─── Excerpted text

Legal basis for the fraud exception in letters of credit under English law

Legal basis for the fraud exception in letters of credit under English law

Zaid Aladwan*

Name: Zaid Aladwan

Qualifications: Doctorate in law

Positions: solicitor

Address: 50 Plymouth Avenue, Brighton, UK BN2 4JB

Affiliation: University of Sussex

Abstract

As it is stand in the law, the fraud exception rule is the only recognised exception under letters of credits. Nonetheless, in order to apply such exception some conditions must be met. Among these conditions; the bank’s knowledge and a requirement of a clear evidence. Notably, the bank’s knowledge is crucial, meaning that the establishment of the sole exception will depend upon the status of the knowledge by the said bank. That is to say, if the bank is aware of existing fraud, it is under a duty to refuse presentation. Otherwise, it should not. In turn, the establishment of a clear evidence by the English courts is somewhat hard to achieve, consequently, such condition criticised often.  From these two facts, this paper will try to analysis the status of the bank’s knowledge and the hardship related to the clear evidence requirement.

──────

*Stated problem a*: Present the rows in the part that opens with the line containing "Where should I click to: Click Redes" and closes with the line containing "coord(576,573)" as a Markdown table with the columns No. and Line, numbering each line and leaving out blank ones.
The rows have no connection to the abstract.

─── Supplied material

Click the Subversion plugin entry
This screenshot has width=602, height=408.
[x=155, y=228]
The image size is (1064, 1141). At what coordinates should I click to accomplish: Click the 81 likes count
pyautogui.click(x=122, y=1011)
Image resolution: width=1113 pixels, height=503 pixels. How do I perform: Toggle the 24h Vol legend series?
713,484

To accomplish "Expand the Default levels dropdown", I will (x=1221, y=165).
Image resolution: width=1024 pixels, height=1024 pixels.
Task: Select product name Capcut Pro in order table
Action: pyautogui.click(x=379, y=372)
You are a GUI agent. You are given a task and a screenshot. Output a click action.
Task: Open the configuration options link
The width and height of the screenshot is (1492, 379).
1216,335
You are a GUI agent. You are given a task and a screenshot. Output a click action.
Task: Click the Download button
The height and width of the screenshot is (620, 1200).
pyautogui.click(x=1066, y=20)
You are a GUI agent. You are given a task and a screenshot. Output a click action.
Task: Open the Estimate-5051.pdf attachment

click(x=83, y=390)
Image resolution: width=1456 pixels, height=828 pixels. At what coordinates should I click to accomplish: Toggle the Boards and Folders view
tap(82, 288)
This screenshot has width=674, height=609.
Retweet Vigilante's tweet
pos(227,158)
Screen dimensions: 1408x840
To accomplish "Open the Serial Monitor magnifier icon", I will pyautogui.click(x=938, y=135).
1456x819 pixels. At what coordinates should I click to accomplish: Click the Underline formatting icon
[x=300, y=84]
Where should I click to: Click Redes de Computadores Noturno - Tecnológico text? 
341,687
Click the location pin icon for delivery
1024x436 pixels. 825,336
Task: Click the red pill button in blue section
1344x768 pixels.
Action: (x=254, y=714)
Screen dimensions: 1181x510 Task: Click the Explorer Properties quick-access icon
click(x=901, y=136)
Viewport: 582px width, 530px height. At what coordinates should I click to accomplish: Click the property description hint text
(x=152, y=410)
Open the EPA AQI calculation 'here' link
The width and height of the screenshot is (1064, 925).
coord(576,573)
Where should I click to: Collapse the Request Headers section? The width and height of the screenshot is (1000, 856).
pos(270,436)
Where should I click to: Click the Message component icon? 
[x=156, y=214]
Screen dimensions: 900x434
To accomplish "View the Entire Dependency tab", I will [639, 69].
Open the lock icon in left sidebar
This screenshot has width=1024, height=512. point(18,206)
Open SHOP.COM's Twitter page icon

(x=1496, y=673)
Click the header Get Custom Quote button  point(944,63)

──────

*Stated problem b*: Rewrite the part of the abstract that opens with the words "As it is stand" and closes with "clear evidence requirement.", putting "convincing evidence" in place of "clear evidence".

*Full response a*:
| No. | Line |
|---|---|
| 1 | Where should I click to: Click Redes de Computadores Noturno - Tecnológico text?  |
| 2 | 341,687 |
| 3 | Click the location pin icon for delivery |
| 4 | 1024x436 pixels. 825,336 |
| 5 | Task: Click the red pill button in blue section |
| 6 | 1344x768 pixels. |
| 7 | Action: (x=254, y=714) |
| 8 | Screen dimensions: 1181x510 Task: Click the Explorer Properties quick-access icon |
| 9 | click(x=901, y=136) |
| 10 | Viewport: 582px width, 530px height. At what coordinates should I click to accomplish: Click the property description hint text |
| 11 | (x=152, y=410) |
| 12 | Open the EPA AQI calculation 'here' link |
| 13 | The width and height of the screenshot is (1064, 925). |
| 14 | coord(576,573) |

*Full response b*:
As it is stand in the law, the fraud exception rule is the only recognised exception under letters of credits. Nonetheless, in order to apply such exception some conditions must be met. Among these conditions; the bank’s knowledge and a requirement of a convincing evidence. Notably, the bank’s knowledge is crucial, meaning that the establishment of the sole exception will depend upon the status of the knowledge by the said bank. That is to say, if the bank is aware of existing fraud, it is under a duty to refuse presentation. Otherwise, it should not. In turn, the establishment of a convincing evidence by the English courts is somewhat hard to achieve, consequently, such condition criticised often.  From these two facts, this paper will try to analysis the status of the bank’s knowledge and the hardship related to the convincing evidence requirement.